Мандельштам отмечает, что прошло время окончательного прощания с Россией Александра (Александра Ш и Александра Пушкина), Россией европейской, классической, архитектурной. Но перед своим концом именно обреченное “величие”,именно “исторические формы и идеи” обступают ум поэта. В их внутренней опустошенности он должен убедиться - не из внешних событий, а из внутреннего опыта усилий сочувствовать “миру державному”, вчувствоваться в его строй. Он прощается с ним по-своему, перебирая старые мотивы, приводя их в порядок, составляя для них средствами поэзии некий каталог.[11]
В белом раю лежит богатырь:
Пахарь войны, пожилой мужик.
В серых глазах мировая ширь:
Великорусский державный лик.
Только святые умеют так
В благоуханном гробу лежать:
Выпростав руки, блаженства в знак,
Славу свою и покой вкушать.
Разве Россия не белый рай
И не веселые наши сны?
Радуйся, ратник, не умирай:
Внуки и правнуки спасены!
Здесь каждое слово выбрано по противоположности к стихотворению “Посох”. Там - “черные пашни”, здесь - “веселые наши сны”. Там чаадаевский образ России, здесь - славянофильский; и оба даны на уровне предельного обобщения.
Говоря о прощании Мандельштама с имперской темой, необходимо сказать об отношении Мандельштама к Петербургу. Петербург и его архитектура всегда являлись для Мандельштама выражением властной, повелительной гармонии.[12]
В мандельштамовской системе шифров, обреченный Петербург, именно в своем качестве имперской столицы, эквивалентен той Иудее, о которой сказано, что она, распяв Христа, “окаменела”и связывается со святым богоотступническим и гибнущим Иерусалимом. Цвета, характеризующие базблагодатное иудейство - это черный и желтый. Так вот именно эти цвета характеризуют петербургский “мир державный” (цвета российского императорского штандарта).[13]

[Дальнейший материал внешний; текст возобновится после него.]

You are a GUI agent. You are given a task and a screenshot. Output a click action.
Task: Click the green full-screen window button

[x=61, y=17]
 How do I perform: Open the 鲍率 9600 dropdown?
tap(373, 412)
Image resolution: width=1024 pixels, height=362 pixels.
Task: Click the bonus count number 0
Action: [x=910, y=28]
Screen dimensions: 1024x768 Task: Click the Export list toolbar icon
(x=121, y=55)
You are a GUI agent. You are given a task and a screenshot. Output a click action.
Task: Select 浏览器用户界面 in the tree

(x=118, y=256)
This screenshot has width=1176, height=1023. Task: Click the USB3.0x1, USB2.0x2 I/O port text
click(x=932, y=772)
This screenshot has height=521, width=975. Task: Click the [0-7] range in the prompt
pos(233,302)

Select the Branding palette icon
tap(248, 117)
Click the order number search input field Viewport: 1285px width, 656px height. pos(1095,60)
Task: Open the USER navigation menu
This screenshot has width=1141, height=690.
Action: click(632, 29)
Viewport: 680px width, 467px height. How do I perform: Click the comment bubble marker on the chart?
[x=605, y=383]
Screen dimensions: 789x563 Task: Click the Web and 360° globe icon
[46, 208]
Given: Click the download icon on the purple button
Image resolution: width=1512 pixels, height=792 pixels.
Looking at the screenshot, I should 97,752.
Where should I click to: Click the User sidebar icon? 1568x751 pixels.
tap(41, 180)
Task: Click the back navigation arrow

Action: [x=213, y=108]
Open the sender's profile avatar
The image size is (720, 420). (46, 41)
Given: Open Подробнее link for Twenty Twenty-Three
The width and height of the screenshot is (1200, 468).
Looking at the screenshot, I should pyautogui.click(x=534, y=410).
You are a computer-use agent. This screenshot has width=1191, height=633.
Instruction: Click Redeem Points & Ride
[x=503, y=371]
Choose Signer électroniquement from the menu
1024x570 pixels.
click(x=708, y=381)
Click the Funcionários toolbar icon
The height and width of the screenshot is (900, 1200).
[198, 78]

Среди священников левитом молодым
На страже утренней он долго оставался.
Ночь иудейская сгущалася над ним,
И храм разрушенный угрюмо созидался
Он говорил: небес тревожна желтизна.
Уж над Евфратом ночь, бегите, иереи!
А старцы думали: не наша в том вина;
Се черно-желтый цвет, се радость Иудеи.
“Погибающий Петербург, конец петербургского периода русской истории, - комментирует это стихотворение Н.Я. Мандельштам, - вызывает в памяти гибель Иерусалима. Гибель обоих городов тождественна: современный город погибает за тот же грех, что и древний...”[14]
Уходящий “державный мир” вызывает у поэта сложное переплетение чувств. Это и ужас, почти физический. Это и торжественность. Это и жалость.
В одной из глав “Шума времени”, посвященных поре гражданской войны, возникает сюрреалистический образ “больного орла, жалкого, слепого, с перебитыми лапами, - орла добровольческой армии”, двуглавой птицы, копошащейся в углу жилища сердобольного полковника Цыбульского.[15]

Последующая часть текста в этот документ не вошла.